Using ML for Processing Large Set of Feedback Data and Present Findings
A good analyst can do wonders for any business. She can work with several data points and provide insights. But, even a good data analyst has to have a great process, the right set of tools, and access to resources. So, in essence, good insights are a function of an exceptional, tested, and systematic process.
Intellica solved a major problem for an enterprise client by working on a comprehensive data analysis solution using systematic clustering to derive valuable insights, despite working on several data points. A good manager can get the right insights once or twice. But, when feedback data has to be categorized across several clusters & categories even before the insights are derived from it, the enterprise needs a structured and tested process. And that is where the team’s human capital came in handy!
Defining the Problem Statement
The challenge was to collect data from several points, aggregate it, normalize it, categorize it, and derive valuable insights from it. The quality of insights was the priority and the process had to be efficient & repeatable. Does that sound familiar?

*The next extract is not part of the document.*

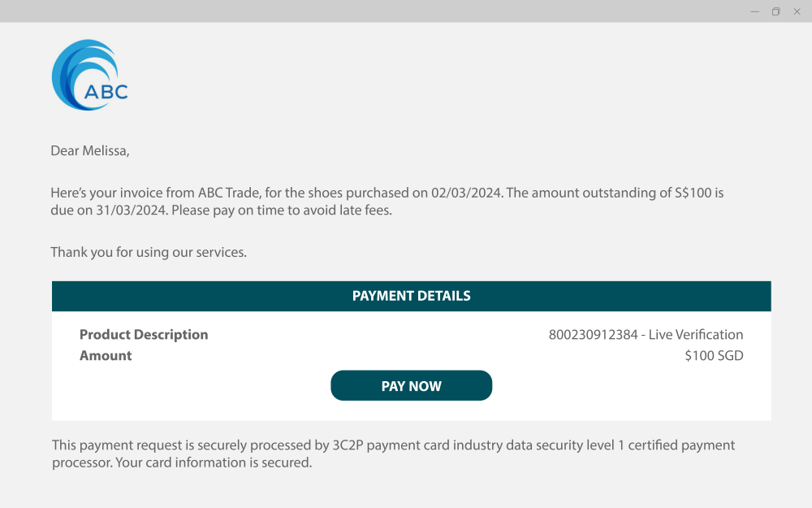This screenshot has height=508, width=812.
Task: Click the ABC company logo
Action: [89, 75]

Working on a large set of feedback data is not a new problem. Such solutions have already been deployed across various use-cases:
a. A restaurant that wants to test different price-points from customer reviews.
b. An e-commerce platform that wants to test the response for its new product range by analysing initial ratings on the site.

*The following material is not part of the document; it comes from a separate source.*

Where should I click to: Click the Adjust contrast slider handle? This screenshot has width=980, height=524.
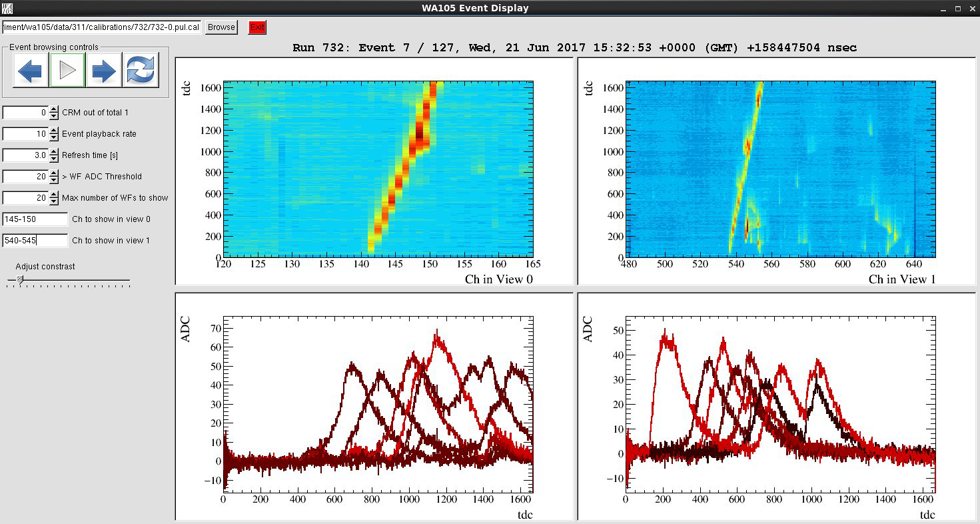[20, 280]
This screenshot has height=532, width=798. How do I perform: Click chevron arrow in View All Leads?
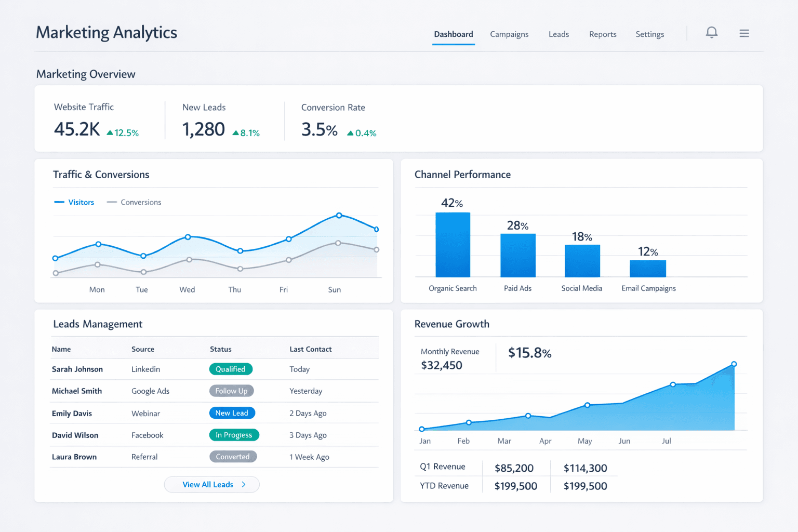click(244, 485)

c. A media house trying to get the traction of a video it posted based on the social media engagement it received.
The fundamental nature of the problem is common across these use-cases — the source of data-points is varied and it might be inefficient or nearly impossible to process them manually. For this particular client, the problem was operating in the context of analysing employee engagement data.
Intellica worked with a team of product owners to solve this problem. The firm under consideration here had an employee engagement platform that collected responses from all the employees at the firm and put them across 80 categories and sub-categories.

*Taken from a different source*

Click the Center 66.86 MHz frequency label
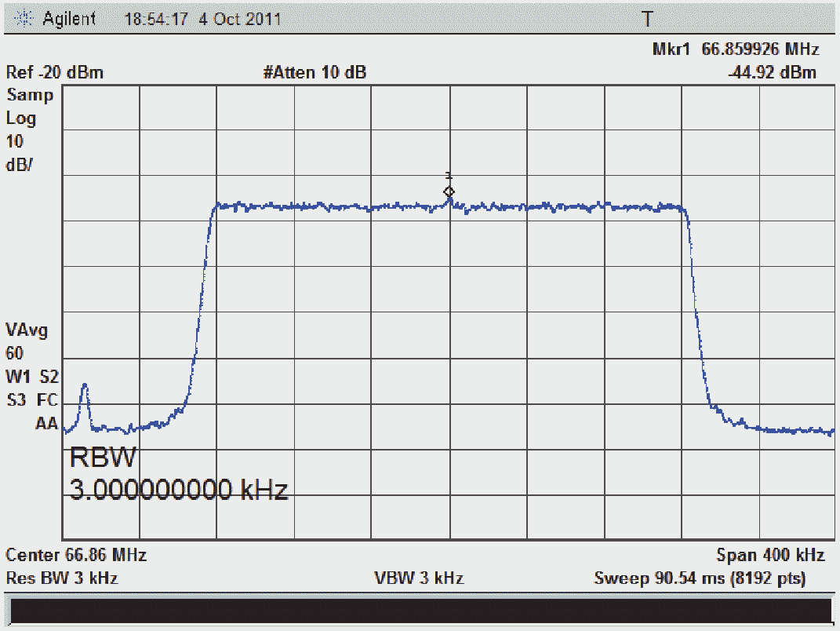 [76, 556]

Goal: To group responses for generating maximum unique clusters irrespective of the category each answer belonged to. The clusters help in providing context to the decision-makers and analysts.
The output must be accessible for decision-makers and the management team, so they get the insights without having to put valuable time into understanding graphs & charts.
Solution Design and Execution: Overview
In line with the problem statement and the objective in place, the Intellica team designed an unsupervised machine learning solution using Natural Language Processing. The entire solution was divided into three phases — pre-processing, feature engineering, and unsupervised or supervised learning.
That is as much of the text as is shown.